PROBLEM REQUIREMENTS:
If a record below holds a picture, leave the picture out and copy the rest exactly.

SOURCE MATERIAL:

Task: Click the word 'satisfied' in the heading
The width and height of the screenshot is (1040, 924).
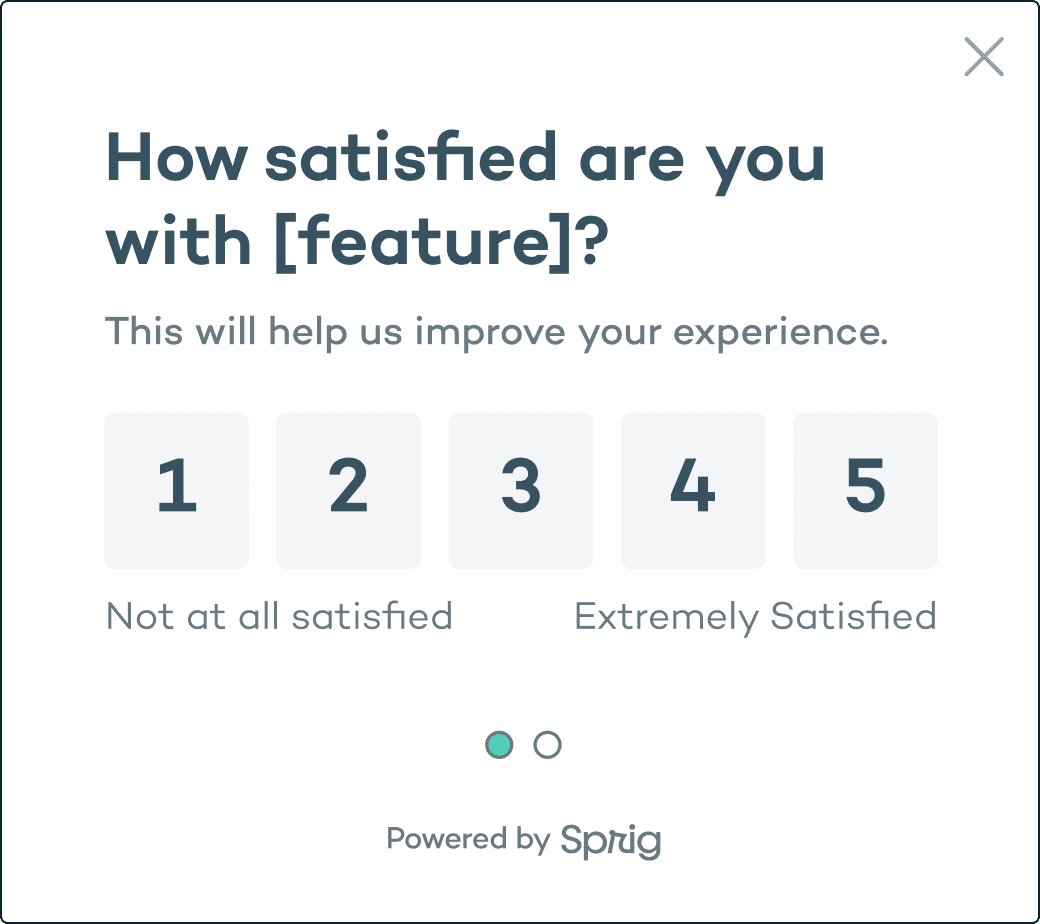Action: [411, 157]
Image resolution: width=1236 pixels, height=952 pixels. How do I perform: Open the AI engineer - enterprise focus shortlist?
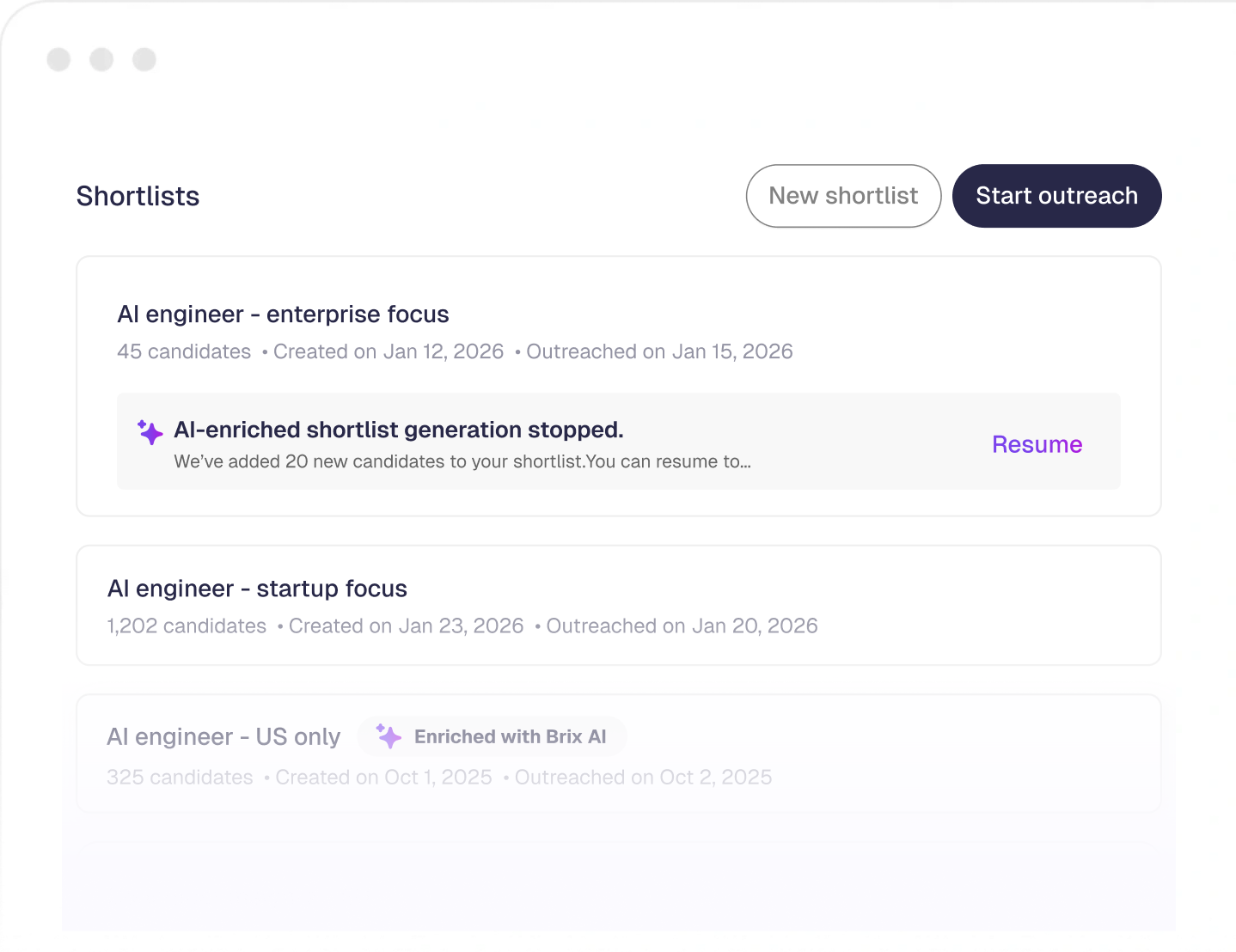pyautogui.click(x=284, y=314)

ANSWER TO THIS PROBLEM:
Task: Click the word 'satisfied' in the heading
The width and height of the screenshot is (1040, 924).
Action: [411, 157]
Image resolution: width=1236 pixels, height=952 pixels. How do I perform: Open the AI engineer - enterprise focus shortlist?
pyautogui.click(x=284, y=314)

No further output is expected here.